Depuis 2004, on ne cesse de le rappeler, mais la France est seule dans sa lutte anti-voile et seule à cibler l’ensemble des musulmans après chaque attentat en agissant comme elle le fait. La Ligue des droits de l’homme, Amnesty internationnal, responsables politiques voisins, tous s’alignent sur la position suivante : lutter contre l’extrémisme religieux ne se fait pas en réduisant l’expression religieuse des individus et en la reléguant dans la sphère privée ; le droit des femmes ne réside pas en le seul fait de se dénuder, et la liberté ne se conjugue pas qu’avec ceux qui nous sont culturellement ou religieusement proches.

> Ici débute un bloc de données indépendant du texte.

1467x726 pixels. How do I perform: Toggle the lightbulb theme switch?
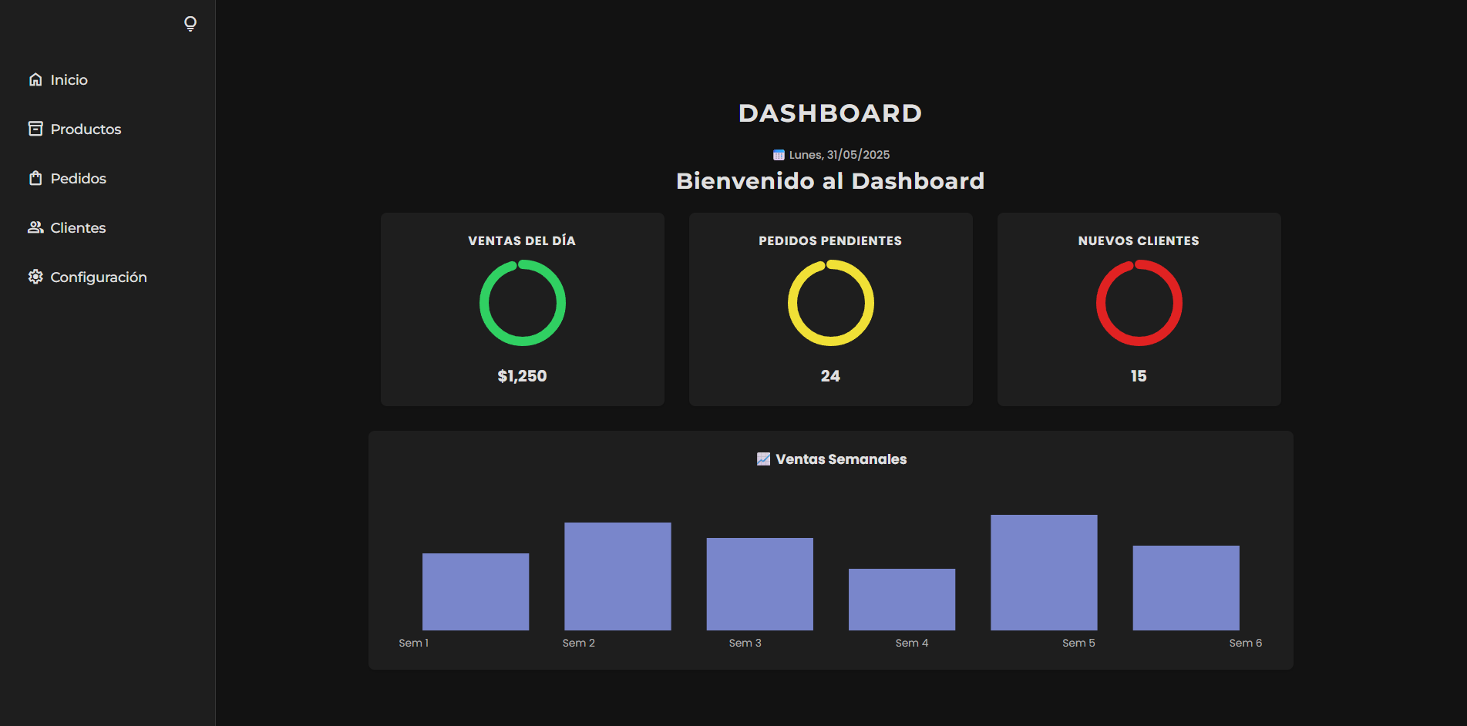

Mais si une partie des français et encore quelques personnalités politiques et intellectuelles tendent à s’ériger contre ce fondamentalisme laïque qui se dessine sous nos yeux, difficile de s’imaginer, au rythme des polémiques, lucidité et tolérance redevenir la norme. La majorité expressive et silencieuse semble définitivement lancée dans ce qui ressemble à une forme nouvelle d’inquisition. Une croisade laïque vendue comme seule rempart à la montée des extrémismes mais qui pour le moment ne semble que les confirmer et les nourrir.

Le burkini est pour le moment passé à travers les mailles du filet, mais le filet est lancé, et le chalutier se remplit d’année en année. Dans ce sens, il pourrait être tout justifié de se demander quelle sera la prochaine prise?